When the Tennessee Valley Authority’s Watts Bar Unit 2 nuclear reactor reactivates from a refueling outage that started Oct. 26, it will begin producing tritium for nuclear weapons for the first time, a National Nuclear Security Administration spokesperson said Monday.
The specialized rods will start producing yield-boosting gas for nuclear weapons during Watts Bar Unit 2’s Cycle 4. Watts Bar Unit 1 already makes tritium and is on its 17th fuel cycle.
The Tennessee Valley Authority (TVA) loaded Watts Bar Unit 1 was loaded with 1,792 tritium producing burnable absorber rods for its current cycle; Unit 2 is supposed to get 900 rods for its first tritium-producing cycle, according to the National Nuclear Security Administration’s (NNSA’s) 2021 budget request.
The semi-autonomous Department of Energy nuclear-weapons agency is in the early phases of four major nuclear-weapons refurbishments and needs to up the tritium output of the Watts Bar reactors to about 2,800 grams by Sept. 30, 2025.
The Pacific Northwest National Laboratory tritium designs tritium producing burnable absorber rods, which WesDyne fabricates near Columbia, S.C.
TVA irradiates the rods under an interagency agreement with NNSA and must burn U.S.-government uranium for any reactor cycles that produce tritium, since the gas is used for nuclear weapons.
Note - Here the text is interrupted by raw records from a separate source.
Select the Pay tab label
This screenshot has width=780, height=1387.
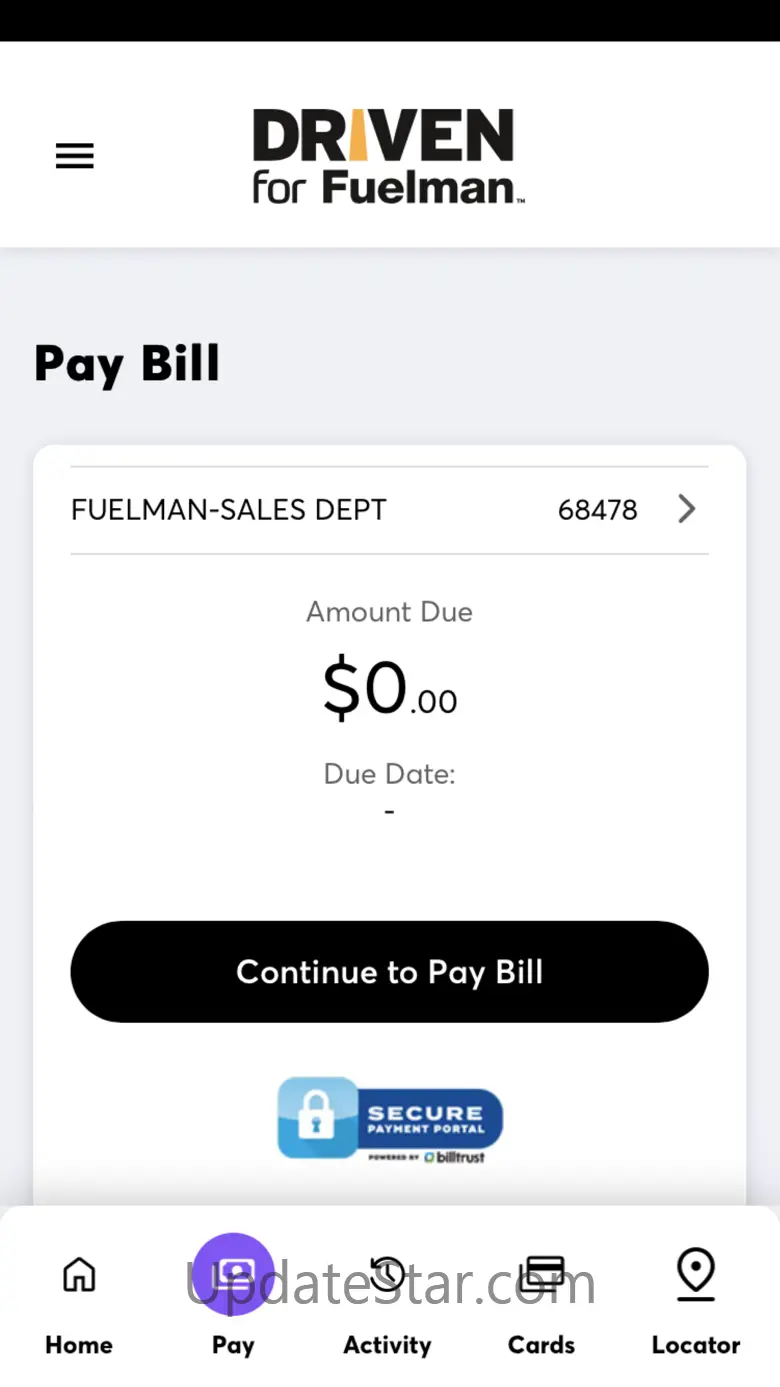point(233,1345)
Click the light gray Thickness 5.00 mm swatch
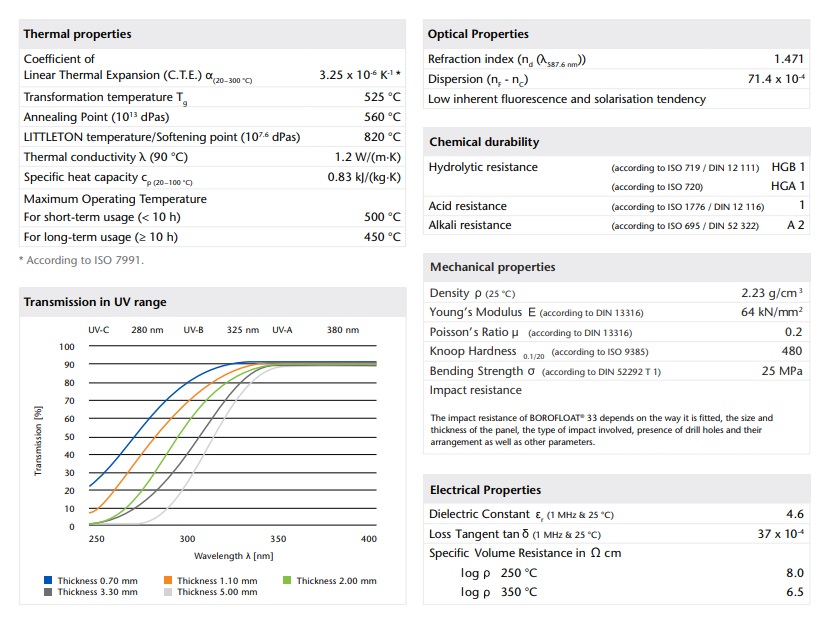This screenshot has width=832, height=619. tap(168, 592)
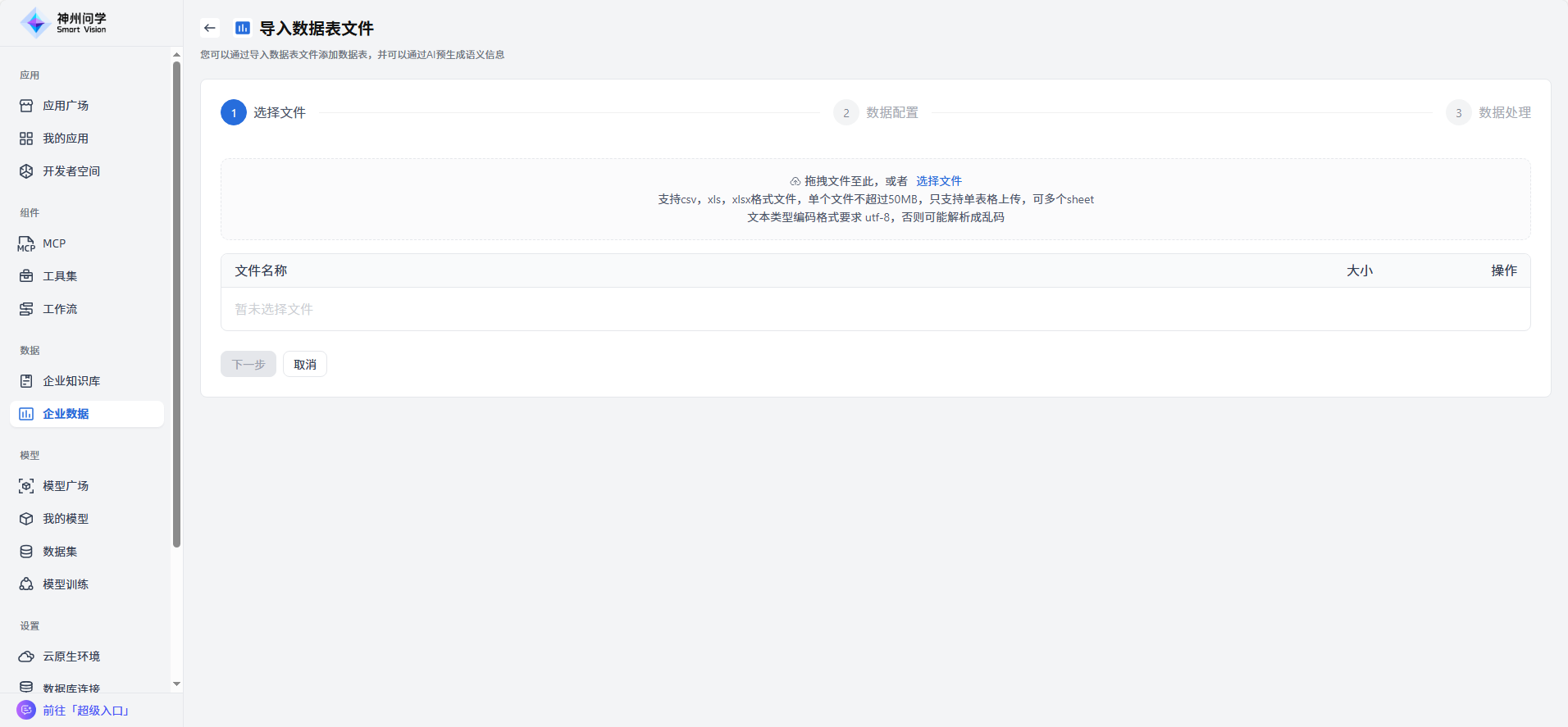Click the 应用广场 storefront icon

[x=26, y=106]
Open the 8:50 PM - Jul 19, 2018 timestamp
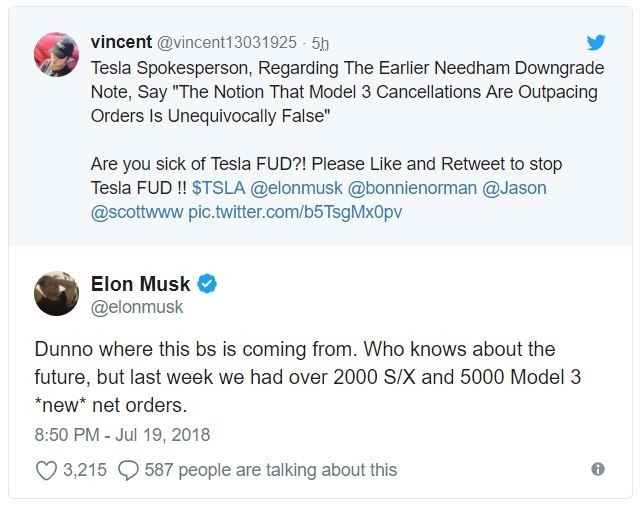 coord(122,435)
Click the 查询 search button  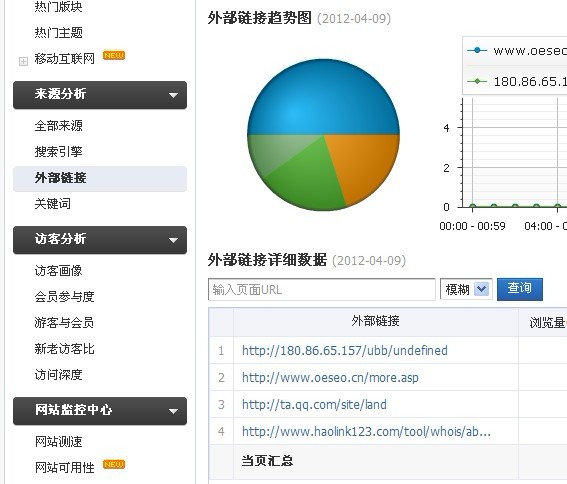coord(520,289)
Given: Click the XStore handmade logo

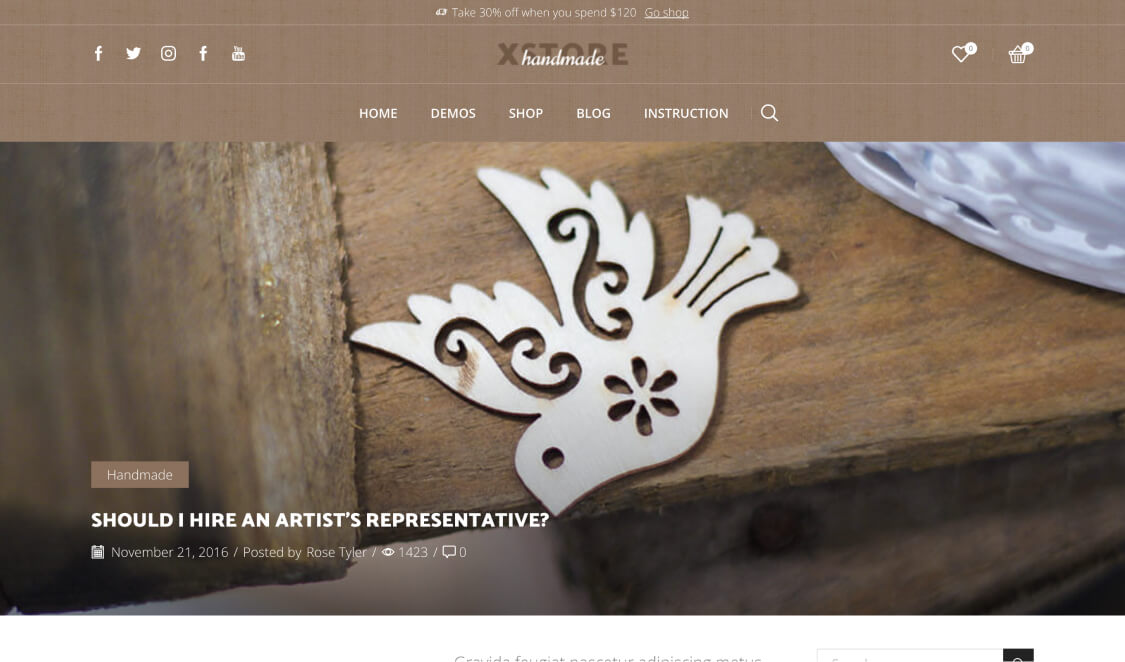Looking at the screenshot, I should [x=562, y=55].
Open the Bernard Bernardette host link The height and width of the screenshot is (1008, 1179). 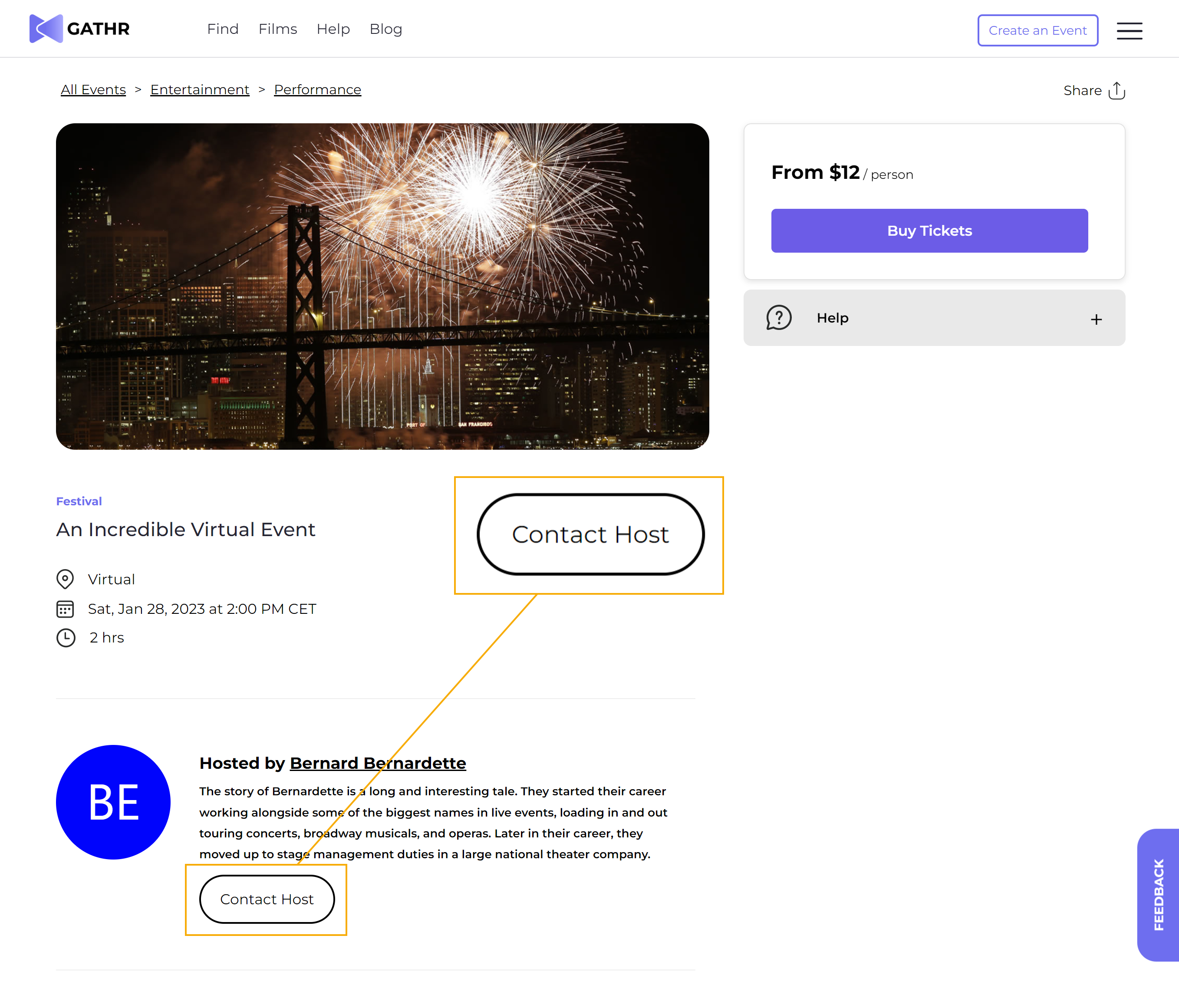(x=378, y=763)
NNSA reimburses the Tennessee Value Authority for tritium production, paying the federally owned corporation a fee for each burnable rod it irradiates.
The NNSA provides the fuel for tritium irradiation from its own stock of highly-enriched uranium, which BWX Techologies subsidiary Nuclear Fuel Services converts to low-enriched uranium suitable for the Watts Bar reactors. The company’s seven-year, $505-million contract for the downblending, awarded in 2018, runs through 2025.
After the Tennessee Valley Authority irradiates the rods, the NNSA harvests the resulting tritium at the Savannah River Site in Aiken, S.C., where the agency puts the gas into reservoirs that are sent to NNSA’s Pantex Plant in Amarillo, Texas, to be installed in nuclear weapons. The half life of tritium is about 12.5 years, so the NNSA has a constant demand for more of the gas.
Editor’s note, 03/02/2021, 7:12 p.m. Eastern time: the story was updated with the correct target date for obtaining 2,800 grams of tritium per reactor cycle from the Watts Bar reactors.